About 130 new species of reptiles are added each year to the world species count, however this was the first time since the 1800s when more than 20 new species had been added and described in a single paper. In total, the Penn State scientists looked at 39 skink species, of which six were already recognized, nine had already been described and given names but were considered invalid until now, and the rest are absolutely new species. Why did it take so long for these many skink species to be identified by scientists when the region is booming with humans and numerous scientific expeditions? The scientists explain that first of all, because of the dwindling number of surviving specimens, the newly found skink species are elusive and rarely seen, and secondly, the variations between species are very subtle and hard to notice, hence it’s very common to believe a specimen is part of an already well known species, when in fact it might be part of an entirely unidentified species. Some of the new species are six times larger in body size than other species in the new fauna.
“Now, one of the smallest groups of lizards in this region of the world has become one of the largest groups,” Hedges said. “We were completely surprised to find what amounts to a new fauna, with co-occurring species and different ecological types.”

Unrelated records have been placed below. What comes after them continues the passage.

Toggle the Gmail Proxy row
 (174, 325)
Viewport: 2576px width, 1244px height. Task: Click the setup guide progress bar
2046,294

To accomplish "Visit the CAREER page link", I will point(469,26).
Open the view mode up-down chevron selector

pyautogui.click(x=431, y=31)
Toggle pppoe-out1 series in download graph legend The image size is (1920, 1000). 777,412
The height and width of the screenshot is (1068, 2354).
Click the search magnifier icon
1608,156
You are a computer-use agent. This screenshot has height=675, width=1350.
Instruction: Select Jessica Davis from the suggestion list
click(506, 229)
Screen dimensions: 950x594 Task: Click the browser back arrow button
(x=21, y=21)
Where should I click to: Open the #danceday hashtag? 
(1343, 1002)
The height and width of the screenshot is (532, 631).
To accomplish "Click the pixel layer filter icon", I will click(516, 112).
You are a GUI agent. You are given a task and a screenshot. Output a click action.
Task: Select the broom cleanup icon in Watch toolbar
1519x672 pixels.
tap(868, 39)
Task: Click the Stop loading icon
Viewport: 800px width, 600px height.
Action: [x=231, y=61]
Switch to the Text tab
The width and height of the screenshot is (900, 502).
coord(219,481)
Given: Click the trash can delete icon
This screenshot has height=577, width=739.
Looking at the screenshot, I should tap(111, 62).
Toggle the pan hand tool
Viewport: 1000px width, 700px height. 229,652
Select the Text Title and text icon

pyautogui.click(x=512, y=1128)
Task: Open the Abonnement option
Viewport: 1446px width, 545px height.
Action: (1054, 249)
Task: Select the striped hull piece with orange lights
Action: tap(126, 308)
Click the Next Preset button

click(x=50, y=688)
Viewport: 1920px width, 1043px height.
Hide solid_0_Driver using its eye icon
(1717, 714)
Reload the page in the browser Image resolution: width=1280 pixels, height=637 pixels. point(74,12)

The team of researchers, lead by Blair Hedges, professor of biology at Penn State University, used DNA sequences to identify the new animal species, but most of the taxonomic information, such as counts and shapes of scales, came from examination of the animals themselves either of museum specimens or live ones.
Not your ordinary backyard gecko
It’s believed the Caribbean skinks surfaced in the region some 18 million years ago after from Africa by floating on mats of vegetation. That may be impressive, however what makes these reptiles truly special is the fact that females produce a human-like placenta, which is an organ that directly connects the growing offspring to the maternal tissues that provide nutrients.
“While there are other lizards that give live birth, only a fraction of the lizards known as skinks make a placenta and gestate offspring for up to one year,” Hedges said.
This lengthy gestation period also gave their predators a hefty advantage, as gestation females are considerably slower and easier to catch.
“The mongoose is the predator we believe is responsible for many of the species’ close-to-extinction status in the Caribbean,” Hedges said. “Our data show that the mongoose, which was introduced from India in 1872 and spread around the islands over the next three decades, has nearly exterminated this entire reptile fauna, which had gone largely unnoticed by scientists and conservationists until now.”
“By 1900, less than 50 percent of those mongoose islands still had their skinks, and the loss has continued to this day,” Hedges said.
The research team reports on the newly discovered skinks in a 245-page article published today (April 30) in the journal Zootaxa.